La lucha de clases es el motor que impulsa la historia, la contradicción dinámica que anima los cambios en las sociedades clasistas. Los intereses de las clases sociales son contradictorios en general y los de ciertas clases en ciertos momentos determinados son antagónicos, en particular. Así lo plantearon Marx y Engels en el Manifiesto Comunista y la historia real lo demuestra a cada momento. Esta lucha de clases, que no es siempre igual de violenta ni explícita, es, sin embargo, constante; no hay momento en que los intereses de los diferentes grupos sociales no se opongan. El marxismo revolucionario, el marxismo leninismo, reconoce esta verdad y la comprueba al observar las condiciones de vida de la clase obrera, que van progresivamente siendo más pobres, más precarias, más sufridas. También se comprueba en el continuo intento (muchas veces fructuoso) de la burguesía de bajar los salarios, abaratar el coste de la fuerza de trabajo, reducir «gastos de producción», etc. O en el recurrente recorte en los derechos laborales, sociales y políticos del proletariado y de las clases populares en general, la creciente represión en momentos de tensión social (también en la preparación jurídica previa a estos momentos, cuando aún reina en cierto grado la «paz social»), etcétera. Y desde luego en la persistente ofensiva ideológica desplegada por todos los medios de comunicación contra los movimientos populares y antiimperialistas en general, y comunistas en particular. No hay año, mes ni semana en que no se produzca o se difunda alguna calumnia contra la URSS, Stalin, «los regímenes dictatoriales» de América Latina, la «violencia» de los radicales en tal o cual movilización, huelga o explosión social.

Sin embargo el reformismo se empeña con gran ahínco en negar, ocultar o justificar esta lucha de clases. Trata de vestirla de diferencias políticas puramente parlamentarias, de reducirlas a su forma ideológica y/o moral, etcétera. Hay reformistas que se denominan marxistas, que de palabra asumen la lucha de clases y el socialismo, hasta se ponen la etiqueta de «Marxista-Leninistas» (véase el PCE en su último congreso). Sin embargo, en los hechos, abdican de tal lucha y aceptan la realidad tal cual es en esencia clamando por cambios en su forma.

La postura revolucionaria que acepta consecuentemente la lucha de clases entiende que tal lucha solo puede resolverse por la revolución, por el derrocamiento de la clase actualmente dominante y de su Estado, siendo sustituidos por la clase dominada que establece su dominio, su nuevo poder, su dictadura, sobre la vieja clase dominante (la dictadura del proletariado es a su vez la más extensa democracia, la más extensa participación del pueblo).

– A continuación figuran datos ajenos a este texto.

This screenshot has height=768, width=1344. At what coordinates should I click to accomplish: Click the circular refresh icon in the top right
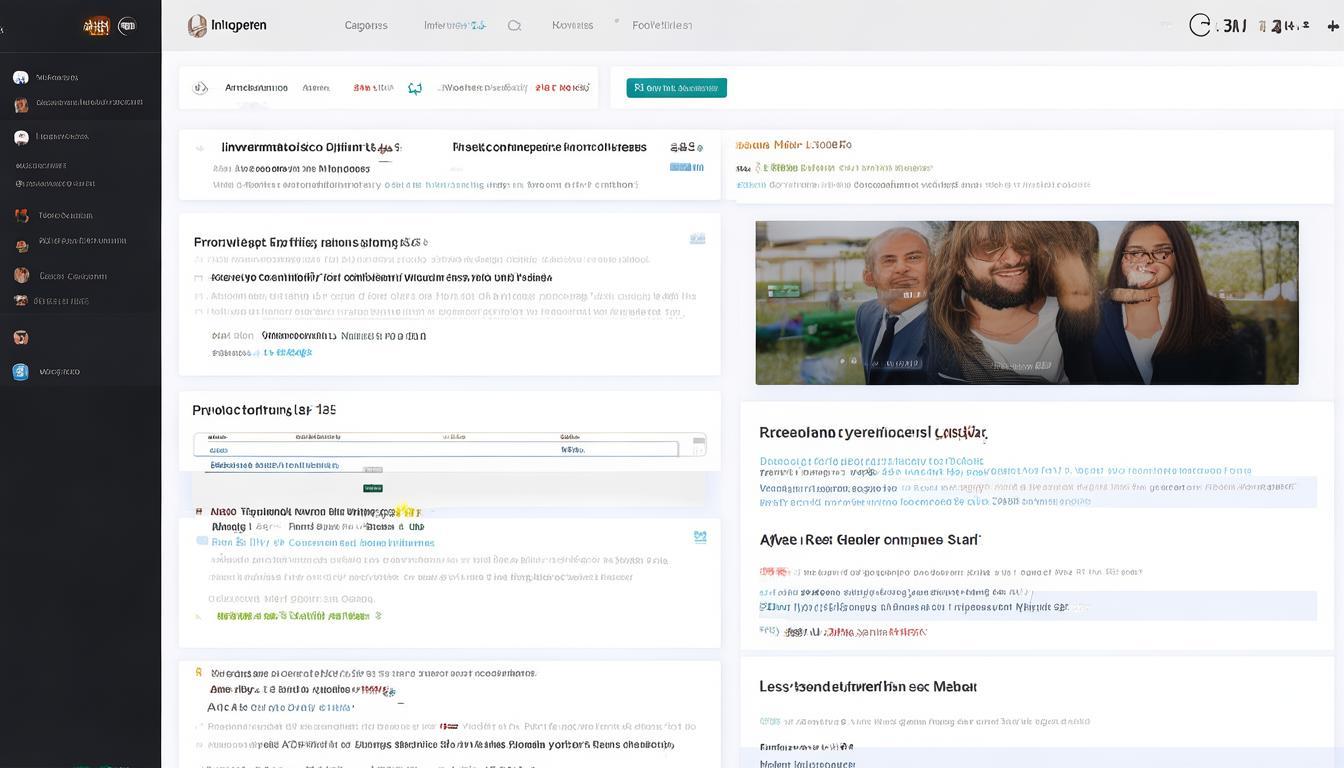pyautogui.click(x=1200, y=26)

Así de claro hablaba Marx a Weydemayer en su famosa carta. El socialismo no puede ser otra cosa que una tal revolución y una tal dictadura. Y no puede ser otra cosa, no porque tal o cual personalidad lo haya dicho, sino porque la historia lo ha probado una y otra vez. El proletariado ha triunfado allí donde ha impuesto su voluntad colectiva sobre sus dominadores. Ahora que se cumplen 150 años de la Comuna de París, recordamos que aquella gran experiencia, que por primera vez en la historia colocó a la clase obrera al mando de su destino, evaporó toda ilusión y toda esperanza en la posibilidad de una superación del capitalismo por vía pacífica. Fue tremendamente aleccionadora, eso sí, solo para aquellos que quisieron aprender. Los que no tuvieron esa intención se quedaron con la derrota y concluyeron que ese es el desenlace de cualquier revolución. Así hizo Bernstein, así hicieron Kautsky y Plejánov cuando el partido bolchevique aceptó su obligación al organizar la revolución de Octubre del 17.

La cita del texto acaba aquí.